I suppose I'm getting closer to being able to say that I enjoy the blues. With John Lee Hooker and many "punk" blues artists in my library these days, I'm really beginning to understand and appreciate the genre. In the past, I can only say that I've been a fan of blues based rock like Led Zeppelin and all of their children. I, personally, would put Joe Bonamassa in a spot between Hooker'n'Heat (electric blues) and Led Zeppelin (blues based rock). This album is neither one nor the other, but it definitely was enough to draw me in. After I'd read that Brad Whitford and son were among the featured sidemen for this album, I was in. It didn't hurt that I'd read all about guitar players gushing about Joe on the internet I suppose. I'm always looking for an artist that makes me want to get better, and Joe fits that bill.

Double Neck
This is one one of the few albums I purchased without even listening to a preview of the songs on either Amazon or checking out Youtube videos. I didn't even do this after the fact. So, I was completely surprised when I heard this man's singing voice. I do not know of a way to describe how he sings. I think it's very unique and definitely compliments his playing.

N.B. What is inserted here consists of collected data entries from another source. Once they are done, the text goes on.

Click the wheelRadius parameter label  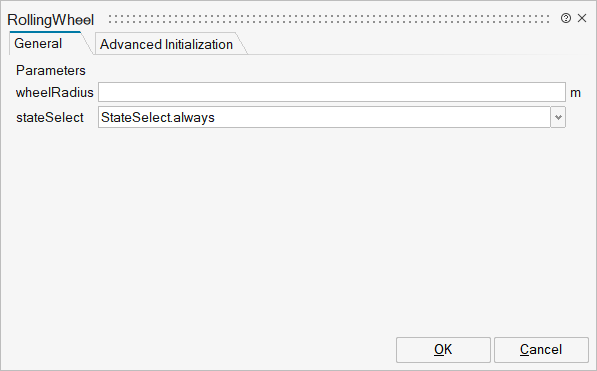[x=54, y=93]
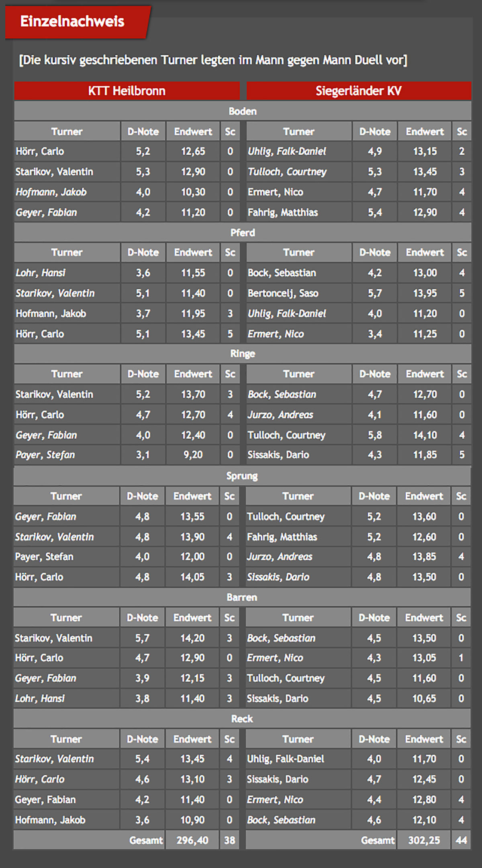Click the Reck section header row
The height and width of the screenshot is (868, 482).
tap(242, 719)
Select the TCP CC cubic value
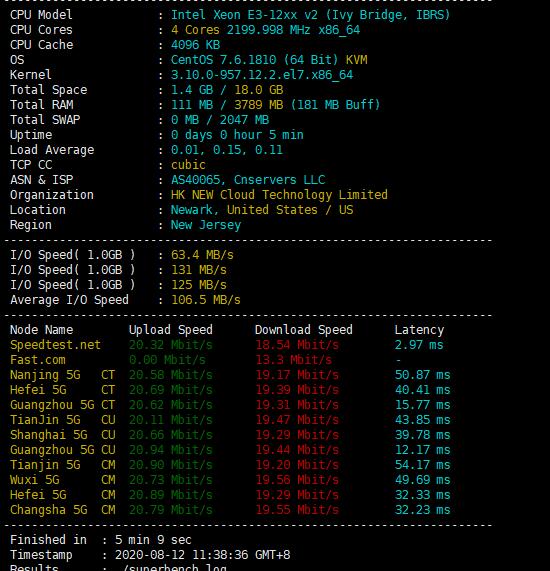Viewport: 550px width, 571px height. pyautogui.click(x=188, y=165)
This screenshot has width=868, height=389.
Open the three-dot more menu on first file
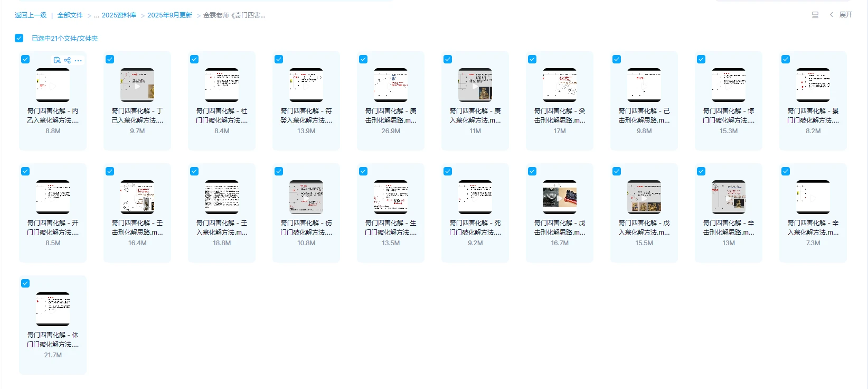78,60
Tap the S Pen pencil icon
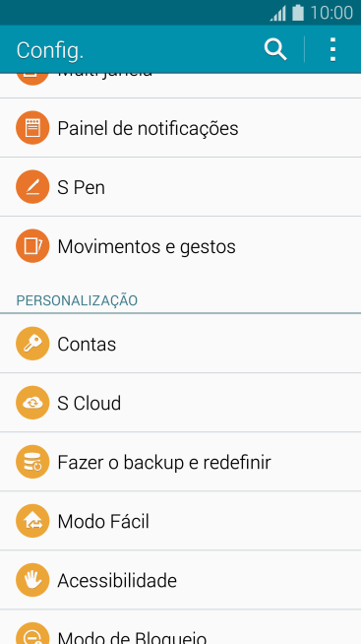 pyautogui.click(x=32, y=187)

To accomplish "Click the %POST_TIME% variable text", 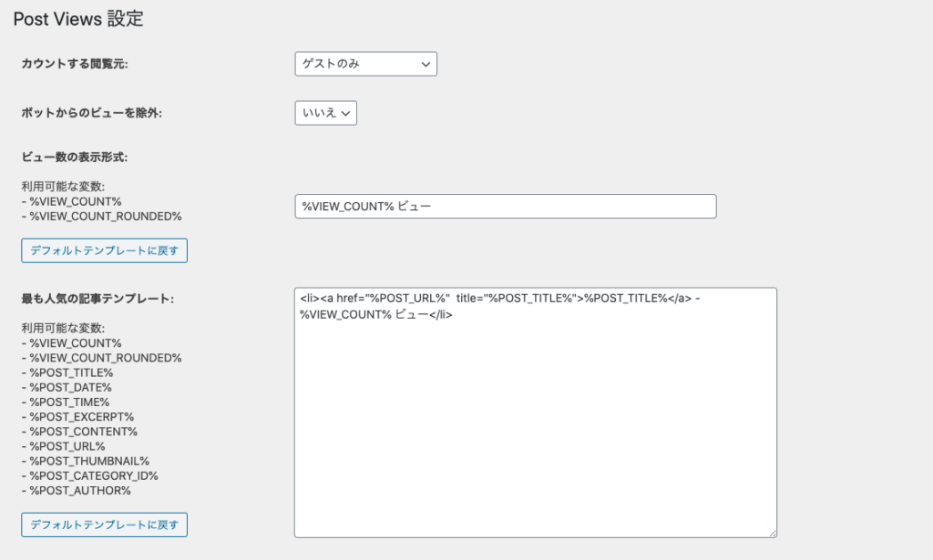I will [x=69, y=402].

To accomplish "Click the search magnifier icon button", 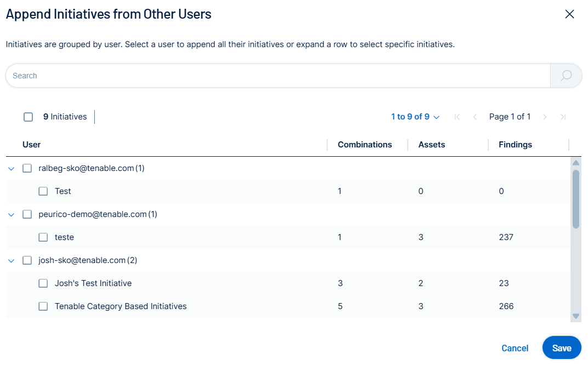I will pyautogui.click(x=566, y=76).
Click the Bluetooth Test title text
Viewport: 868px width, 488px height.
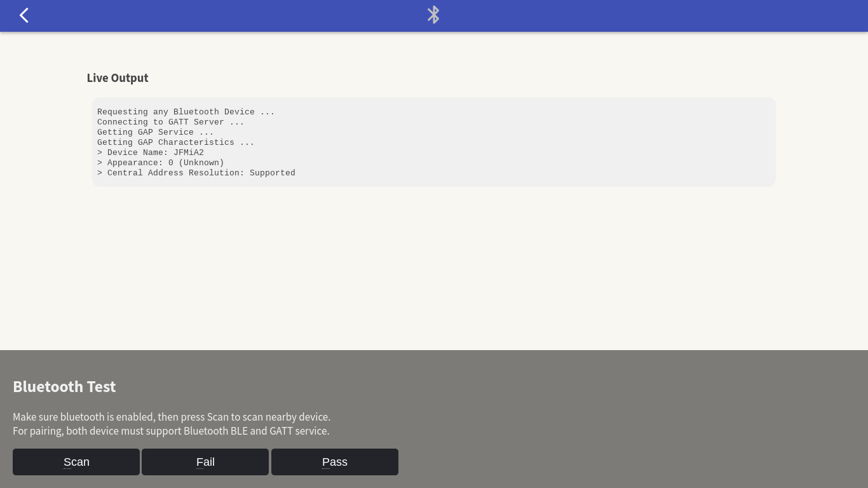tap(64, 386)

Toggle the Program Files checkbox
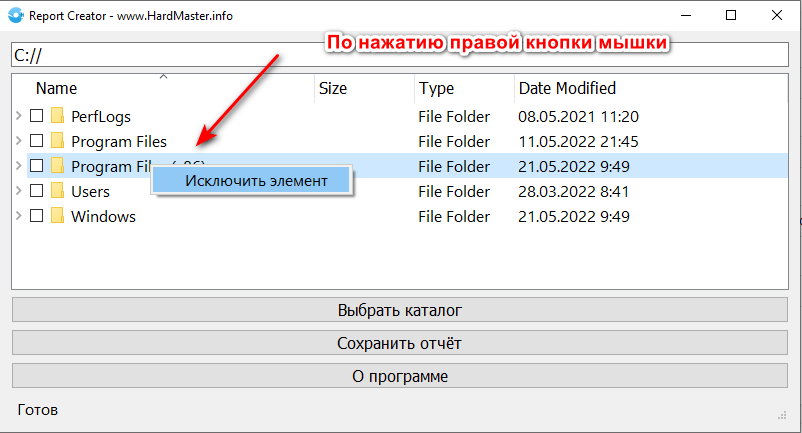(36, 141)
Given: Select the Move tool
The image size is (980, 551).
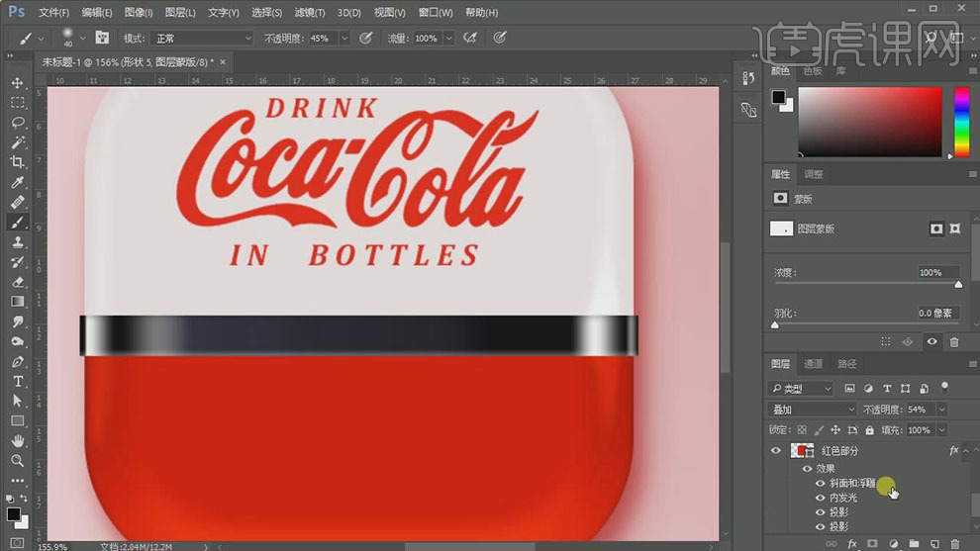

On this album, the guitar work runs the gamut from being minimalist like John Lee Hooker to being full and big like Jimmy Page. I'm always told that Bonamassa is blues, but I don't feel like he can be precisely put into that genre, but that's just my opinion.

On this record, he pays homage to the blues greats, write some genius originals, and plays some wicked solos. The title track will always come to mind. That song is a great example about what I'm finding myself really loving about this album and Joe Bonamassa in general. There has always been a knock on virtuoso players because their playing, or singing, can lack feeling, but Bonamassa shrugs off this stereotype as easily as taking off his suit jacket before he lets it fly. On the title track the guitar solo was so powerful and so emotional that I could not believe the depths it moved me to. It was staggeringly beautiful.

Even though this album is mostly covers, he makes the songs his own. In the case of Robert Johnson's "Stones In My Passway," he reinvents the song. Instead of it just being a man and his acoustic guitar, it's a full band arrangement.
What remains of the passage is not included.